Fimela.com, Jakarta Organisasi Kesehatan Dunia (WHO) bersama Pusat Pengendalian dan Pencegahan Penyakit Amerika Serikat (CDC) mengungkapkan telah terjadi kemunduran signifikan terhadap upaya dalam memberantas penyakit campak. Diketahui bahwa pada tahun 2021 sebanyak 40 juta anak di seluruh dunia tidak mendapatkan vaksin campak.
Dilansir dari liputan6.com campak merupakan penyakit menular yang sangat serius. Merebaknya pandemi Covid-19 membuat kampanye vaksinasi campak di beberapa negara menjadi terhambat. Seperti yang diketahui cakupan vaksinasi global untuk mencegah campak (MCV) turun dari 86 persen pada 2019 menjadi 81 persen pada 2021, capaian terendah sejak 2008.
Hal tersebutlah yang membuat hampir dari 40 juta anak di dunia tidak menapatkan dosis pertama atau kedua MCV. Selain itu, kurangnya vaksinasi membuat anak-anak rentan terhadap ancaman campak yang terus meningkat dari waktu ke waktu.
“Paradoks pandemi adalah sementara vaksin melawan Covid-19 dikembangkan dalam waktu singkat dan digunakan dalam kampanye vaksinasi terbesar dalam sejarah, program imunisasi rutin sangat terganggu. Jutaan anak tidak mendapat vaksinasi yang menyelamatkan nyawa dari penyakit mematikan seperti campak,” kata Direktur Jenderal WHO, Tedros Adhanom Ghebreyesus dikutip dari liputan6.com.
Selain itu, Direktur CDC Rochelle P. Walensky mengungkapkan bahwa anak-anak yang belum lengkap diimunisasi atau vaksin rentan terinfeksi penyakit campak. Tak hanya itu, berdasarkan penelitian menunjukkan kerusakan parah dalam sistem imunisasi selama pandemi Covid-19.

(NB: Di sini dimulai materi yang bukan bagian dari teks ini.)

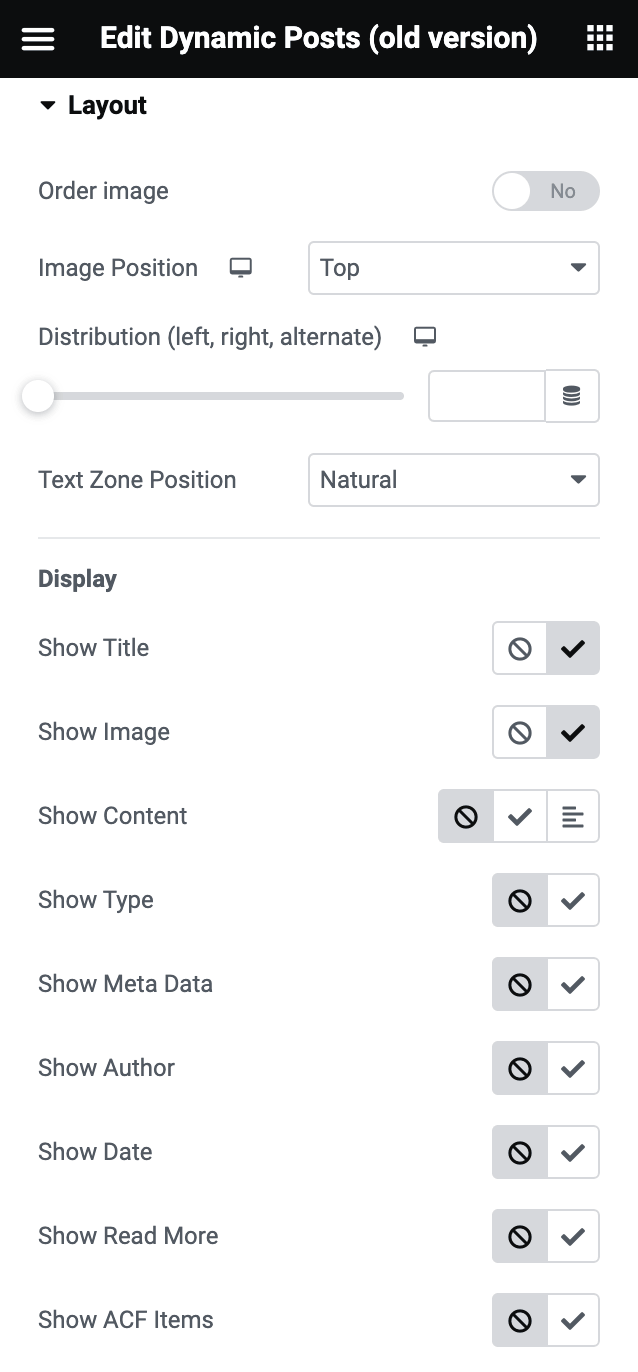Click the Edit Dynamic Posts title

pos(318,38)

Terjadi 9 Juta Kasus Campak
Berdasarkan laporan yang diterima menunjukkan bahwa tahun lalu telah terjadi sekitar 9 juta kasus campak di seluruh dunia, dengan jumlah kematian mencapai 128 ribu. Sebelumnya, menurut WHO dalam dua dekade terakhir kampanye MCV yang diselenggarakan telah sukses membantu mencegah sekitar 56 juta kematian akibat penyakit campak.
Adapun sepuluh negara di Asia dan Afrika yang mencatat kasus campak dengan kematian tertinggi di dunia, seperti India, Somalia, Yaman, Zimbabwe, Nigeria, Liberia, Pakistan, Ethiopia, Afganistan, dan Kongo.
Kurangnya kampanye imunisasi polio dan campak terhambat akibat pandemi Covid-19, sehingga membuat dunia berbondong-bondong mengampanyekan vaksin Covid-19. Seperti yang diketahui bahwa virus menular ini dapat menyebabkan kelumpuhan permanen bagi anak-anak, terutama bagi mereka yang berusia di bawah 5 tahun.
Sebelumnya, kasus polio telah diberantas di dunia dengan memberikan imunisasi kepada anak-anak. Namun, negara Afghanistan dan Pakistan belum sepenuhnya berhasil diberantas karena terhambat masalah keamanan dan terbatasnya kesadaran publik akan pentingnya imunisasi.
Krisis Pendidikan yang Menghantui Anak
Dalam Konferensi Transformasi Pendidikan, Direktur Eksekutif UNICEF Catherine Russell mengatakan bahwa anak-anak terutama mereka yang terpinggirkan seringkali menghadapi krisis pendidikan yang sesungguhnya.
Russell menegaskan pihaknya akan bekerja keras untuk memastikan semua anak dapat belajar dari hal-hal mendasar seperti membaca dan berhitung. Tak hanya itu, pihaknya pun akan terus mendukung kesehatan anak dan memastikan inklusi digital.
Dukungan terhadap Pendidikan
Di sisi lain, Komisaris Tinggi PBB Untuk Pengungsi Filippo Grandi menyoroti soal pendidikan untuk anak-anak pengungsi.
“Fokusnya adalah memasukkan mereka ke dalam sistem pendidikan nasional. Inklusi tidak berarti integrasi selamanya, berarti inklusi selama periode di mana mereka membutuhkan perlindungan negara lain. Ini berlaku untuk pengungsi, anak-anak perempuan, kelompok disabilitas, semua orang yang terdampak krisis. Ini berarti kita memerlukan kebijakan inklusi yang baik, dan juga sumber daya,” ujarnya dikutip dari liputan6.com.